In fact, now that I’m thinking about it, I feel like there ought to be a word for the kind of productivity that is good and useful but totally ill-timed. Got any ideas? I haven’t enabled comments, and I’m not sure that I want to (which I guess means this isn’t a real blog), but my clever—if largely hypothetical—readers should be able to figure out how to contact me. Or better, write your own damn blog entry about it. If you link to me, I’ll see it.

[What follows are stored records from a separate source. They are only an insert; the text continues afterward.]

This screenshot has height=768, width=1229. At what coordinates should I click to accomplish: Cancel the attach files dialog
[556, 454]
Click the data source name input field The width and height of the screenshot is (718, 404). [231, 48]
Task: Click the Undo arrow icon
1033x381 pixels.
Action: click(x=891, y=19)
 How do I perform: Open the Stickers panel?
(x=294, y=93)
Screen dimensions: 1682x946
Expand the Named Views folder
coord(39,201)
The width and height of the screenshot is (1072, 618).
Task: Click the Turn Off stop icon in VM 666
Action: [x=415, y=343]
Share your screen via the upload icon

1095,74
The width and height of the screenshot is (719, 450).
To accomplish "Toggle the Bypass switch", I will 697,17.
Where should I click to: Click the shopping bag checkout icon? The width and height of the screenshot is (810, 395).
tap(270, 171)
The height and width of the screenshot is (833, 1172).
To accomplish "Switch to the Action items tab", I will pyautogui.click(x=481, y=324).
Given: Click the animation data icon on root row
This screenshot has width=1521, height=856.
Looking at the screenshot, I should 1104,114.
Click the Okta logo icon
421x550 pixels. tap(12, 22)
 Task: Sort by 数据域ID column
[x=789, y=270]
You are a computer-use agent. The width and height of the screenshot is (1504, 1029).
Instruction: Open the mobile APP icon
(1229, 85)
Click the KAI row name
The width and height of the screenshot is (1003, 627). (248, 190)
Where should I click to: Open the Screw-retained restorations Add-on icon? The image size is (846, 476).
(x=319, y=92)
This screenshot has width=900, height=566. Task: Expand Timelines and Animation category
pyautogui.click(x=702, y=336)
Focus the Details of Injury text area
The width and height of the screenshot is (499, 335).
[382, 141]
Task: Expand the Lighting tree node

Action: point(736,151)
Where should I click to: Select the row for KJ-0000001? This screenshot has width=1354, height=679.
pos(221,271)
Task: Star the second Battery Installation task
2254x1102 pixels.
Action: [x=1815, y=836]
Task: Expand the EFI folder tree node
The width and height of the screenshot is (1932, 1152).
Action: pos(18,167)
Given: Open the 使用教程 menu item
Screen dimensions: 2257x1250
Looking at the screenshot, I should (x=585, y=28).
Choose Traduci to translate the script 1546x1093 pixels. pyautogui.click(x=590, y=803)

Anyway, my real reason for sitting down to write this—the fact that I actually should be drafting a poster for the phonetics lab aside—was to document the various “alert levels” I typically experience in the process of finally trying to focus on the important tasks at hand. It is in fact an implicational hierarchy: if the conditions are met for a high alert level, you can count on the conditions having been met for all the lower levels too:
- Low: Not a care in the world. This is my usual state.
- Guarded: Have acknowledge my Internet-induced ADD is interfering with my work. Quit Tweetie.
- Elevated: Even without the constant updates from Twitter ensuring that I can’t pursue a train of thought for more than five minutes at a time, I am altogether-too-frequently Command-Tabbing over to NetNewsWire to see if anyone I care about on the Internet has published anything in the last few minutes. Can’t be behind on the news, after all. Quit NetNewsWire.
- High: I can still check Twitter and read blogs from the web. Plus, there is something out there for all tastes, moods and levels of abject boredom. And then there’s Wikipedia. Quit Safari.
- Severe: At this point I feel like I need medication to keep myself on track. Damn you Internet! The more steps I have to take to look up a passing curious thought on Wikipedia, the more opportunities I have to ask myself, “do I really need to know about the history of term limit legislation in the United States Congress, when I’m supposed to be writing about Binding Theory?” The answer is usually “no.” Turn off my Internet connection.
For all of this, what’s interesting to me is not the thesis that the Internet has made me incapable of focusing on anything for more than five minutes at a time. I don’t think that’s true. It’s that the Internet has so lowered the barriers between my thinking “oh, hey, what about…” and my being able to learn more about whatever random thing, that I just naturally tend towards complete distraction. I wonder, is there a natural limit to this? Or does the pattern hold such that the day that I get a direct feed to the Internet implanted in my brain, I will cease to function altogether? I wonder if Wikipedia has anything to say about this…
(P.S. For bonus points, guess which alert level I’m at as I write this!).